I've heard artists of all sorts talk of their muse. Many of my writer friends will reference their muse when a story or inspiration for a story comes to them. I usually couldn't add to the conversation because my muse has either not shown herself or maybe I've not been assigned one. There may only be so many to go around, and my name hadn't been drawn. I'm not sure I'd know her if she walked in the door anyway.
Since I've never had writer's block, and there is a general belief that one's muse has gone AWOL when this affliction strikes, then my muse must work overtime. She's obviously too busy to even introduce herself. I picture her cooped up somewhere in a miniscule cubicle of my mind (soul? heart?), dipping her pen into the inkwell, jotting down bits and pieces of ideas on translucent paper that she then crumbles into sparkly dust and blows into my mind (soul? heart?).

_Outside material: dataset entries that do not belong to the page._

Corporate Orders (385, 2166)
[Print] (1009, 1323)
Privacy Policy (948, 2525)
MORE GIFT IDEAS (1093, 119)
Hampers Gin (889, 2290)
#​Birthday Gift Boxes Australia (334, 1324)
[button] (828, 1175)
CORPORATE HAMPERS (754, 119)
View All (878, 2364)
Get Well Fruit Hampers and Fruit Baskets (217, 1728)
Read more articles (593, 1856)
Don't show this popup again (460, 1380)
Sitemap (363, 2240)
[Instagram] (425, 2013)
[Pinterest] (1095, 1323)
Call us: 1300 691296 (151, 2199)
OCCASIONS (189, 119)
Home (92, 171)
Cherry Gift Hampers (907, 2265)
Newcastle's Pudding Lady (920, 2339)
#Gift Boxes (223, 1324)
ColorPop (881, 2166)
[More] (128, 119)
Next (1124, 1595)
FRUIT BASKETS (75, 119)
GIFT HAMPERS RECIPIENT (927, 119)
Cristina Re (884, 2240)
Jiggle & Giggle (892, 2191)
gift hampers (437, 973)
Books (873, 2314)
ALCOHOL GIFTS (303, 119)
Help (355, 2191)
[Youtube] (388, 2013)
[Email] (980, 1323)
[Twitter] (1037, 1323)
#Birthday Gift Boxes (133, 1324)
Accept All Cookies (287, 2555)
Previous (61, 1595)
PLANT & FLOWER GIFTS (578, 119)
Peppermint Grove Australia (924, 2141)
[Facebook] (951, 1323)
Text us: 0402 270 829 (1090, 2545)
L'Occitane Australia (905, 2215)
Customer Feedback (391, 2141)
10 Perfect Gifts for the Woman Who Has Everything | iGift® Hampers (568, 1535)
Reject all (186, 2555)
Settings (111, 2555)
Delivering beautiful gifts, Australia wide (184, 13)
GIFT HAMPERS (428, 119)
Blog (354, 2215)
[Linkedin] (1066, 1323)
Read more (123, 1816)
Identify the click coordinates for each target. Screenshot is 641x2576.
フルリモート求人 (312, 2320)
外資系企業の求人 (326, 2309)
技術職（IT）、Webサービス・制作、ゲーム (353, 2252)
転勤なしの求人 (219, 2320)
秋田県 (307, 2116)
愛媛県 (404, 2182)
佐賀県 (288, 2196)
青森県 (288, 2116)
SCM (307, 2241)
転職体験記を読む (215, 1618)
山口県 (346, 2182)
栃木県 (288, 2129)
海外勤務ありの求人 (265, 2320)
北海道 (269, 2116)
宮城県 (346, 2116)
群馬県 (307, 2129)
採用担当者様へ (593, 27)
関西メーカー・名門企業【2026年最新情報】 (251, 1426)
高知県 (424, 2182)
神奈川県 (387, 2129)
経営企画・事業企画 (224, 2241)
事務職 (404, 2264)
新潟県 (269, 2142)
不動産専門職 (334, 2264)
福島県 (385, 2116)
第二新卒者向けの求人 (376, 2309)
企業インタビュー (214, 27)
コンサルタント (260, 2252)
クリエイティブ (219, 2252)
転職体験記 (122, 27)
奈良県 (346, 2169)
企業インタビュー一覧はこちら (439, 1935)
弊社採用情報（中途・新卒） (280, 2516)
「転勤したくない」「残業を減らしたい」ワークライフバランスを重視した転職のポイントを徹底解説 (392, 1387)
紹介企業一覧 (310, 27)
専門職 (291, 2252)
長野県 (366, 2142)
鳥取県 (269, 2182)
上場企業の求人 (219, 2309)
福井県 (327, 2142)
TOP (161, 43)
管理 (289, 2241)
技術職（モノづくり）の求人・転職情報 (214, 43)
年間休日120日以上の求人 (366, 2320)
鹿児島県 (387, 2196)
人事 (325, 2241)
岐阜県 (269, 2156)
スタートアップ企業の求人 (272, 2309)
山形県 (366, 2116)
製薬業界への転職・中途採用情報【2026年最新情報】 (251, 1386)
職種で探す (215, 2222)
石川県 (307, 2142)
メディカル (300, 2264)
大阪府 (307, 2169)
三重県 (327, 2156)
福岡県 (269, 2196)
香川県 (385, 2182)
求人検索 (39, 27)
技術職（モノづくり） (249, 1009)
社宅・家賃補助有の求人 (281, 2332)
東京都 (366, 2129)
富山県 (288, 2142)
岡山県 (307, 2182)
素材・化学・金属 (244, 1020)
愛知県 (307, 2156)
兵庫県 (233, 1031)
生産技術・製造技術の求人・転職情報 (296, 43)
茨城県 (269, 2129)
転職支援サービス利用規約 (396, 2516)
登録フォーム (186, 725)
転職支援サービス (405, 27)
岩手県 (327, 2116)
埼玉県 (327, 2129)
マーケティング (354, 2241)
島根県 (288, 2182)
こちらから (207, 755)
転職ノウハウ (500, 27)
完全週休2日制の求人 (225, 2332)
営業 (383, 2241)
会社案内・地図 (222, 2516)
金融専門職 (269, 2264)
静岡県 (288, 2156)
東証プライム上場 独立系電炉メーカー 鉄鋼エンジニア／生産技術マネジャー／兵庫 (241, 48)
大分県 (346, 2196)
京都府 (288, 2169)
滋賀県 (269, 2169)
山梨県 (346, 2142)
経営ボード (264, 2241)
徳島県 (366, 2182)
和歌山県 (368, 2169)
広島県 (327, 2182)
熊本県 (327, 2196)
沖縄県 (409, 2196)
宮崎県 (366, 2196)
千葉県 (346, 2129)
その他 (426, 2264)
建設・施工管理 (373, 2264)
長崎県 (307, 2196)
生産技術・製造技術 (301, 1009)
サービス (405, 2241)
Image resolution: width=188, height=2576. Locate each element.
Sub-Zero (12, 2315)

I'm afraid I'm letting my muse down lately. She might even be the one who feels abandoned and in need of inspiration. What must she think when my life has been too crazy for me to put in my normal hours of writing, letting her great ideas and inspirational sound bites languish in piles of sparkly dust? I know I'm getting pretty antsy. First the holidays and now baby preparations - grand baby that is. Happy times even though my writing is taking a backseat.
Hopefully, she'll hang around. And if she should decide to take a vacation, there's a pile of ideas to last me until she returns.